EXERCISE REQUIREMENTS. Transcribe exactly the lines from the one containing "This screenshot has width=1297, height=444." through the end of the data, both included. Leave out pictures.

(Saved data entries)

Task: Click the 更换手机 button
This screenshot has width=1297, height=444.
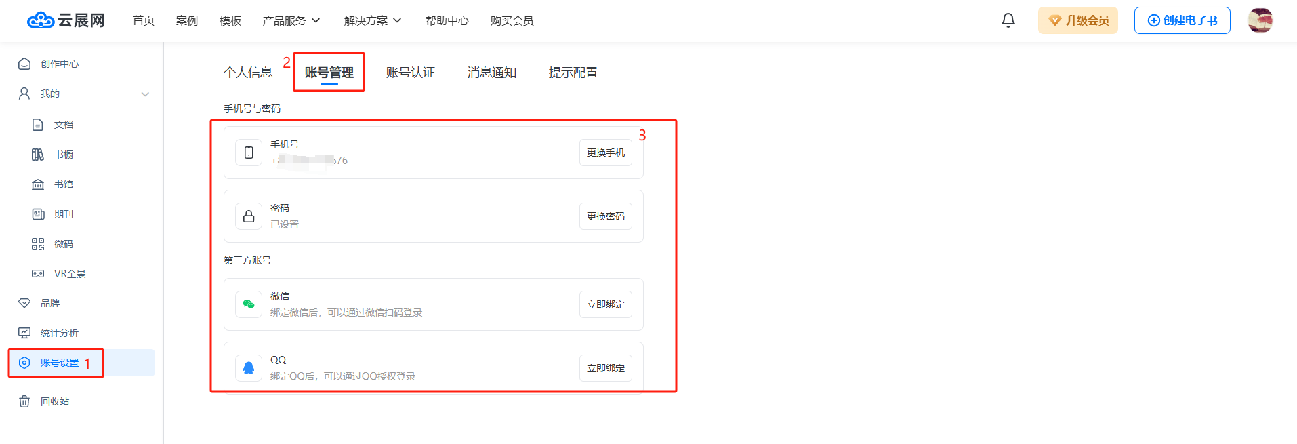Action: pos(605,153)
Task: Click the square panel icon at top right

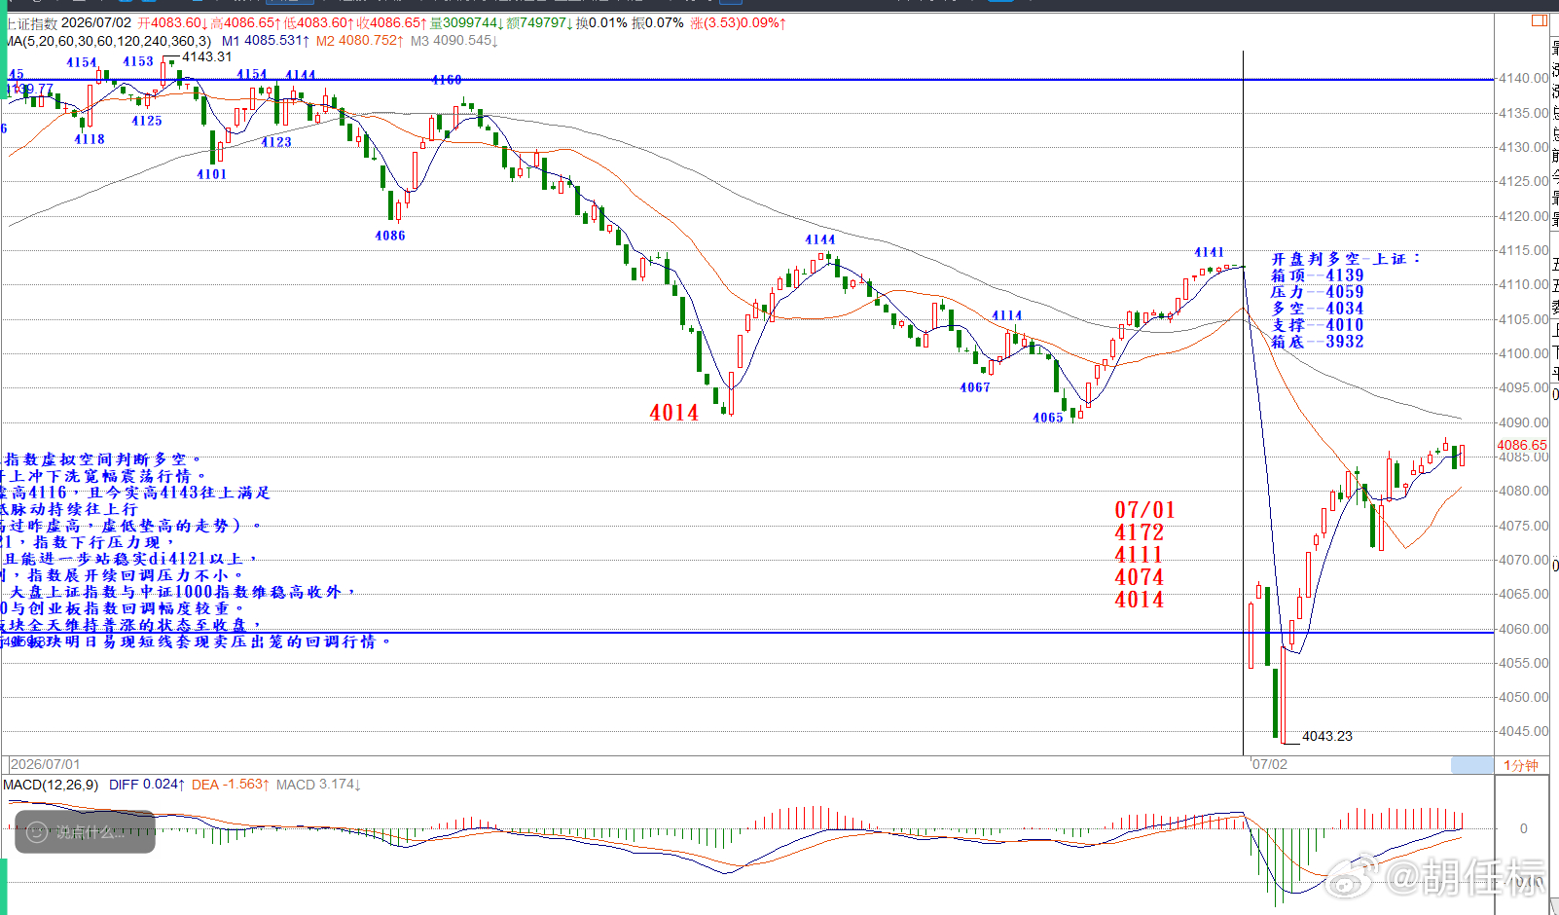Action: [x=1539, y=20]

RESPONSE TO THIS EXERCISE.
This screenshot has width=1297, height=444.
Action: pos(605,153)
Task: Click the square panel icon at top right

Action: [x=1539, y=20]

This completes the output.